**THE TASK**
List each line of the items below that contains the string "should", treating uppercase and lowercase as different.

**SUPPLIED RECORDS**

⟨

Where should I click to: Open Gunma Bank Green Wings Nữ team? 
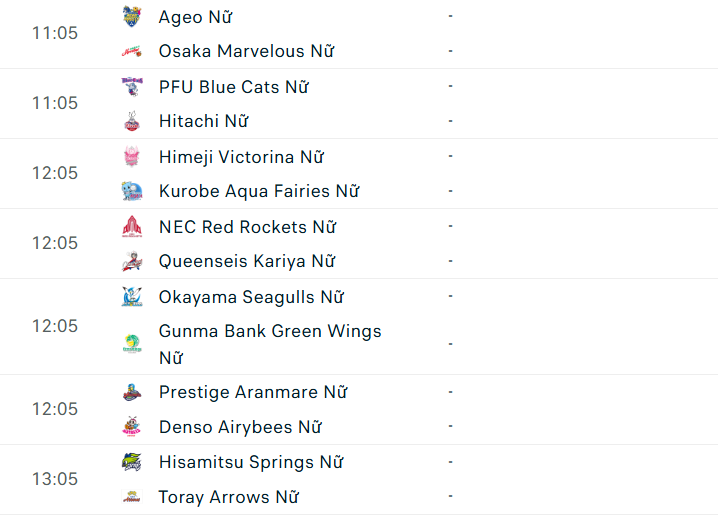270,331
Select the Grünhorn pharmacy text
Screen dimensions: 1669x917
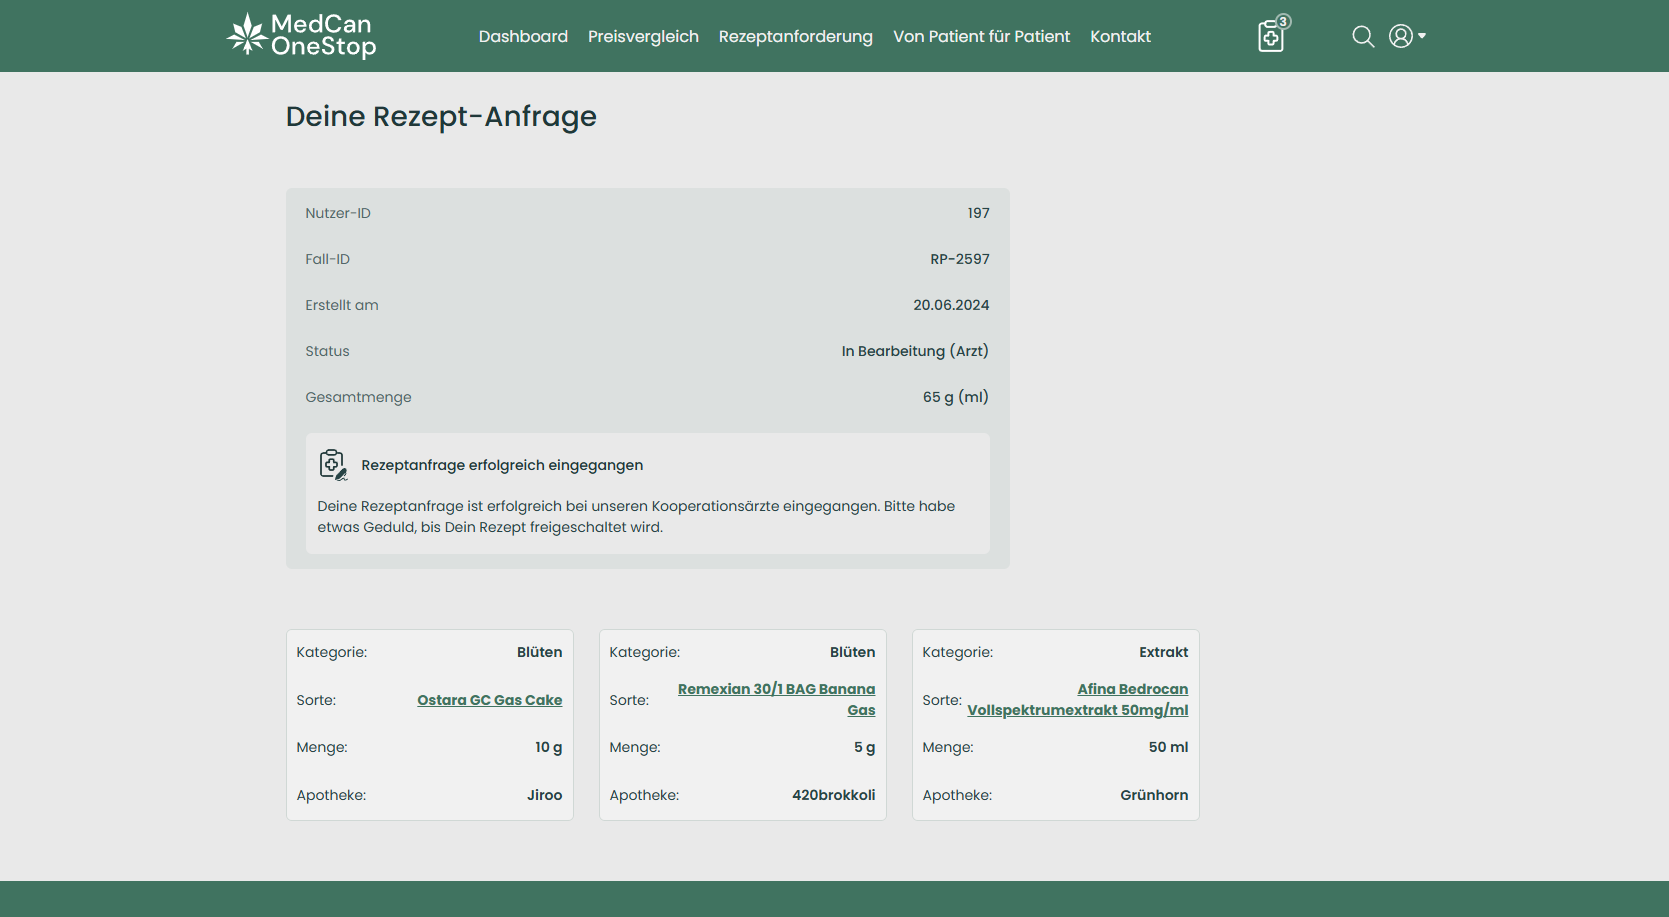(1153, 795)
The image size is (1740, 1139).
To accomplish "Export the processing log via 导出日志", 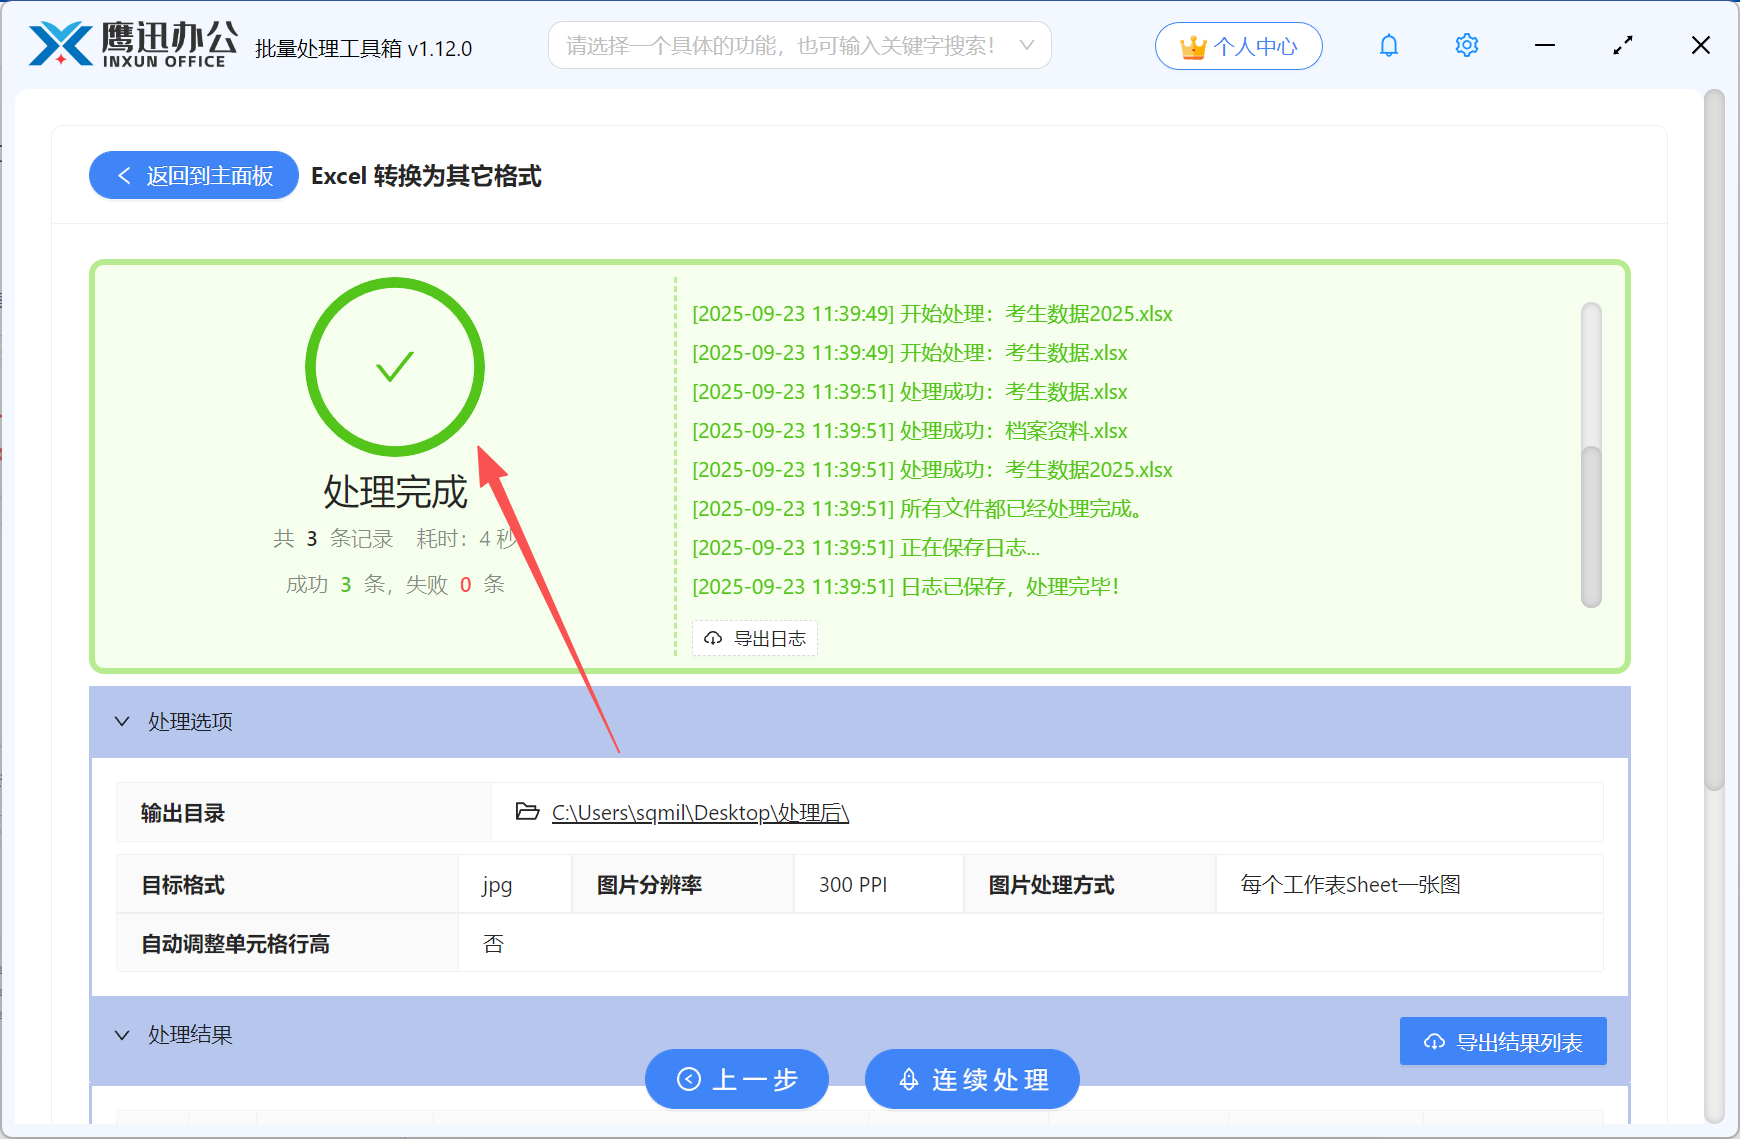I will (755, 638).
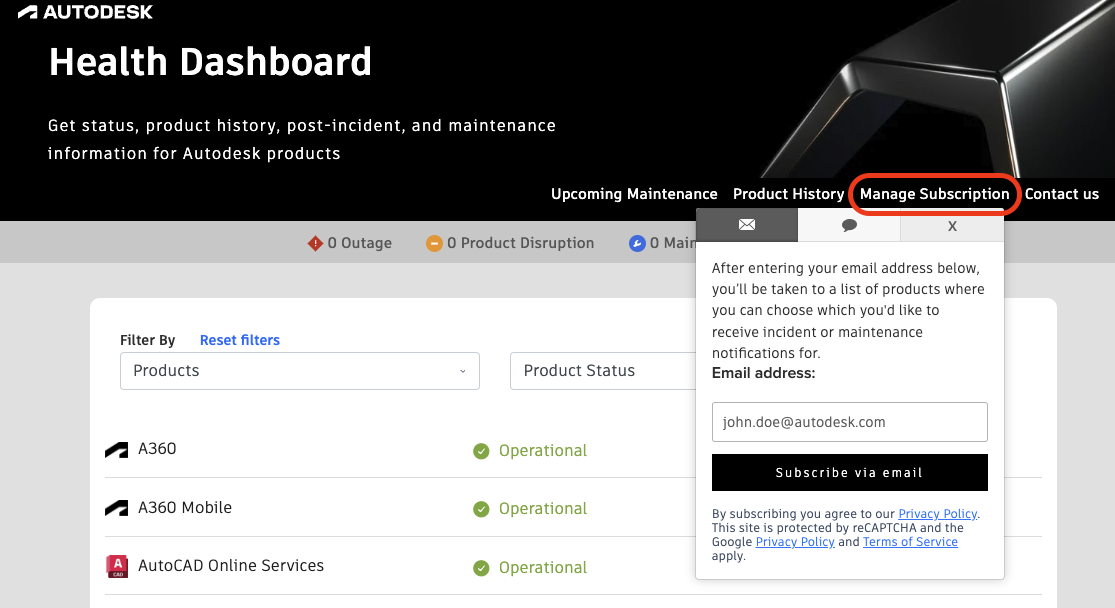The height and width of the screenshot is (608, 1115).
Task: Click the blue Maintenance wrench icon
Action: pyautogui.click(x=637, y=243)
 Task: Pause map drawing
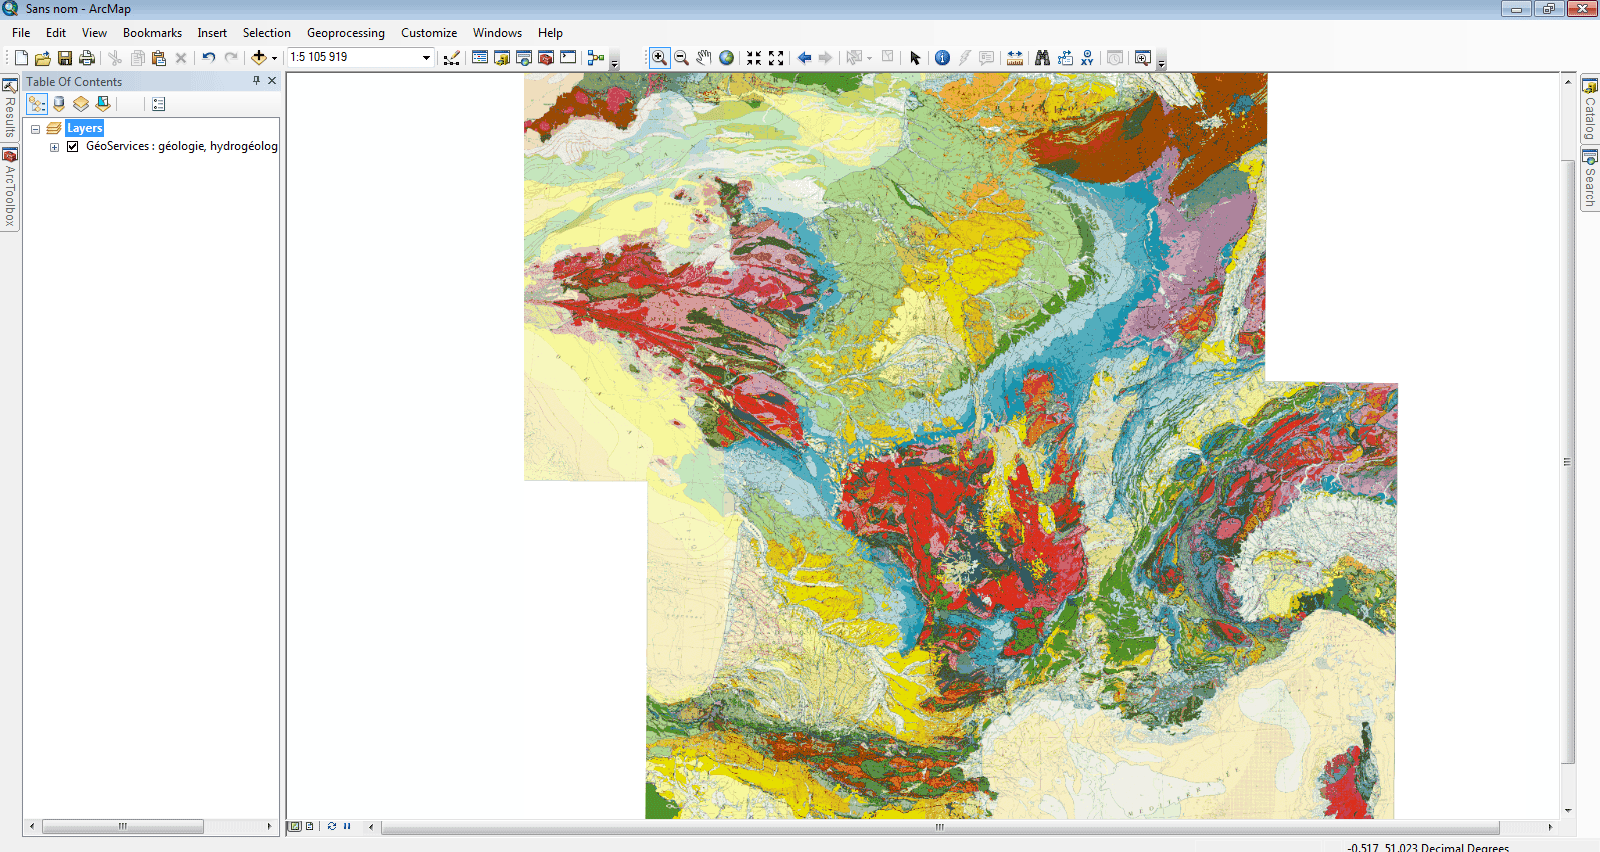tap(347, 826)
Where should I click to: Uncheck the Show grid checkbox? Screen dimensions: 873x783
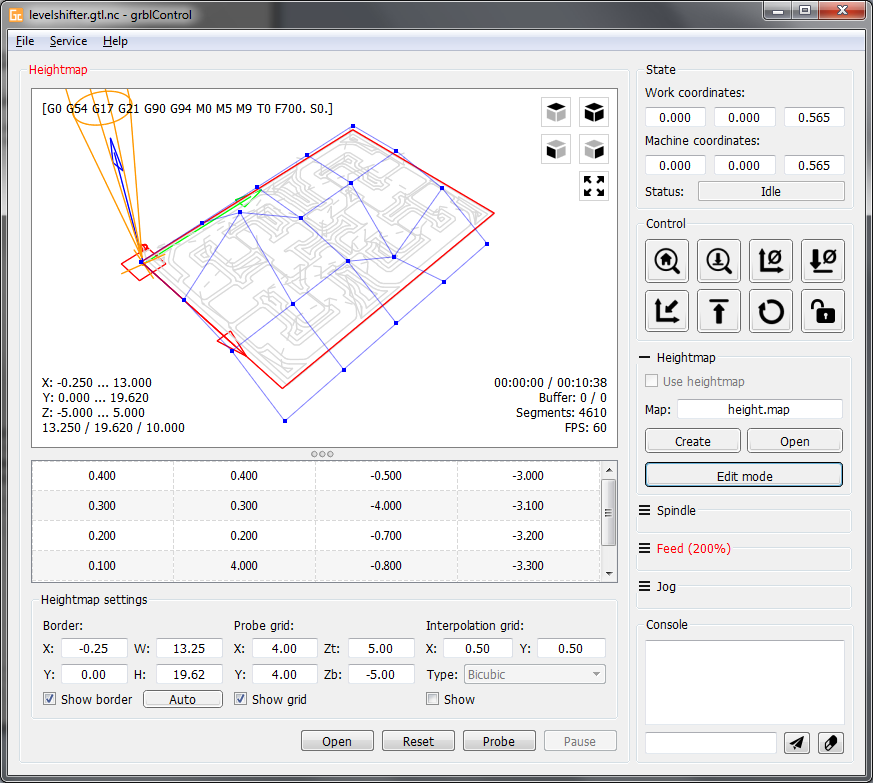point(241,700)
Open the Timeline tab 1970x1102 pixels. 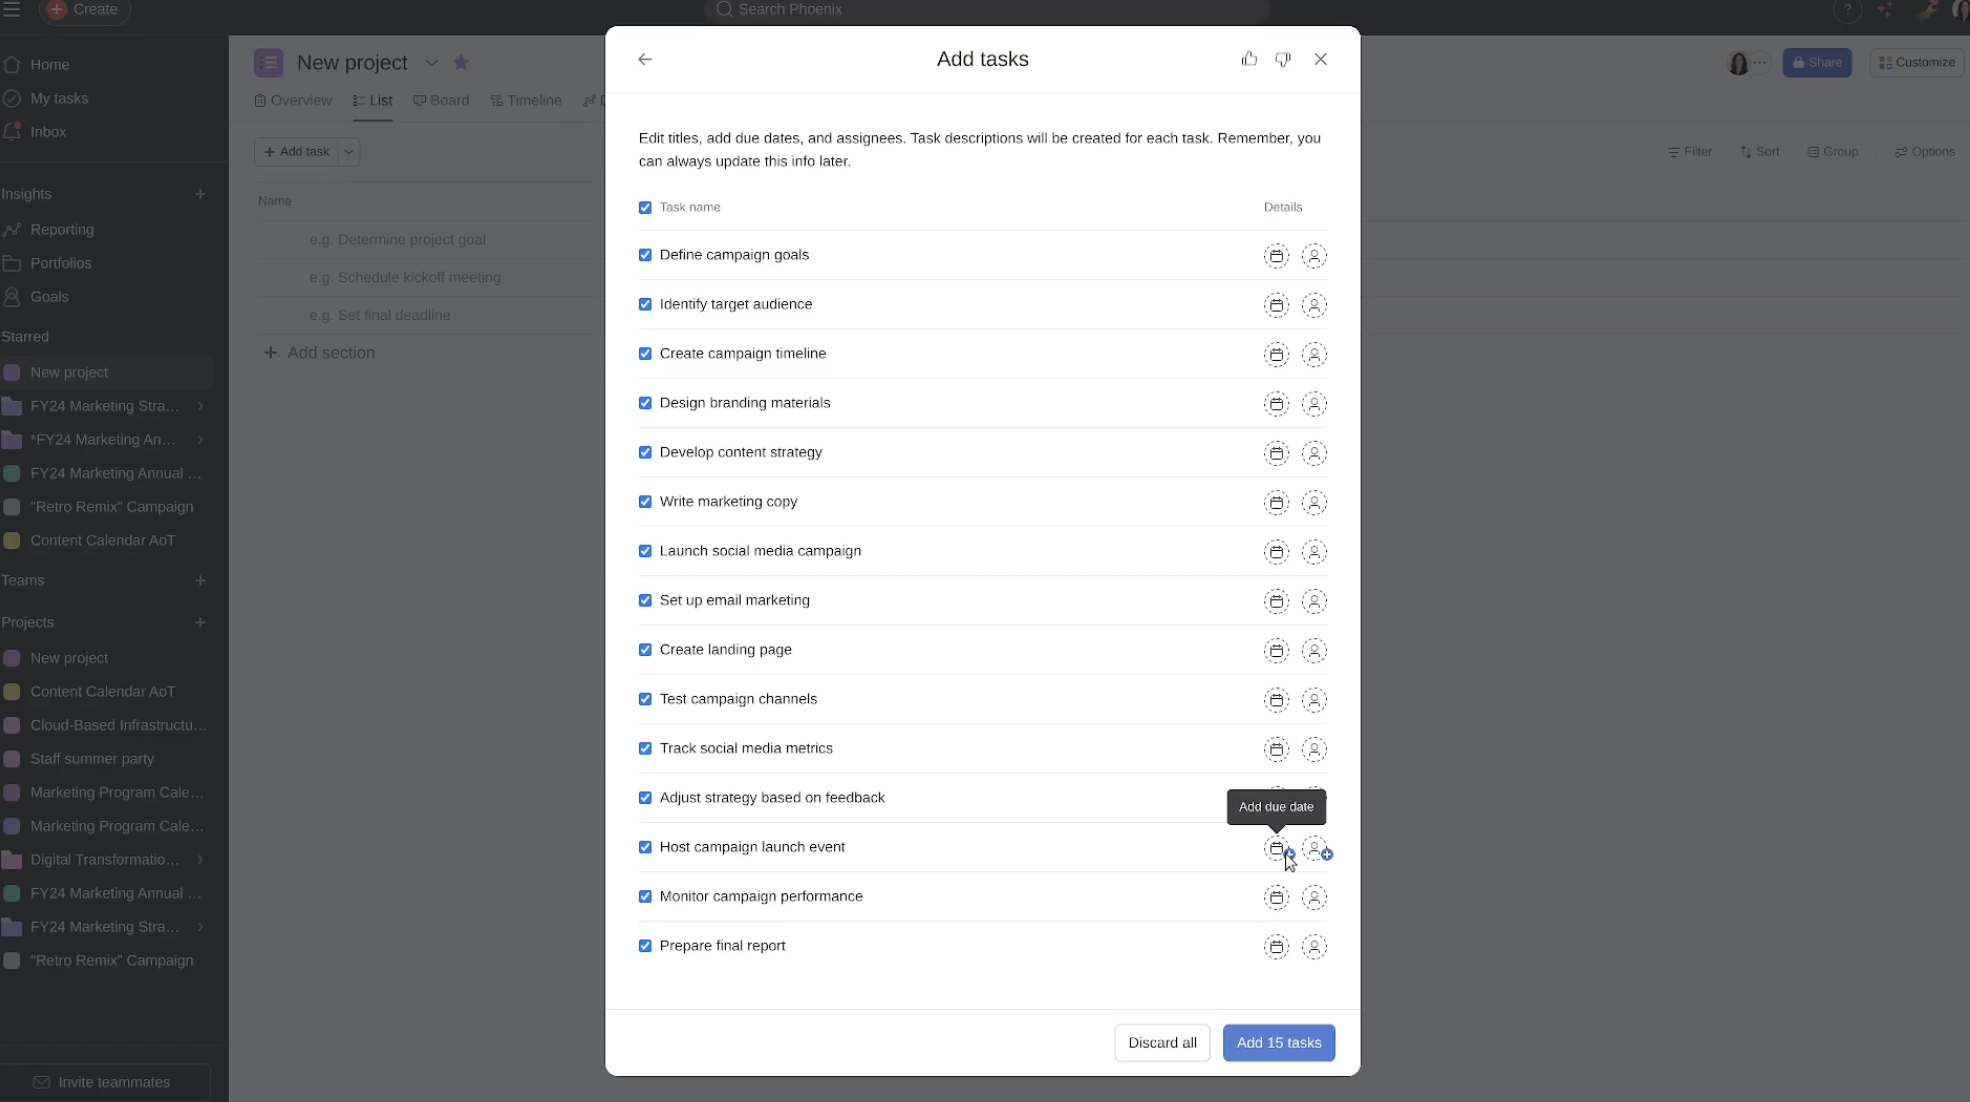526,100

⟩

**WRITTEN ANSWER**
Where should I click to: Open Gunma Bank Green Wings Nữ team? 
Where should I click to: Uncheck the Show grid checkbox? Screen dimensions: 873x783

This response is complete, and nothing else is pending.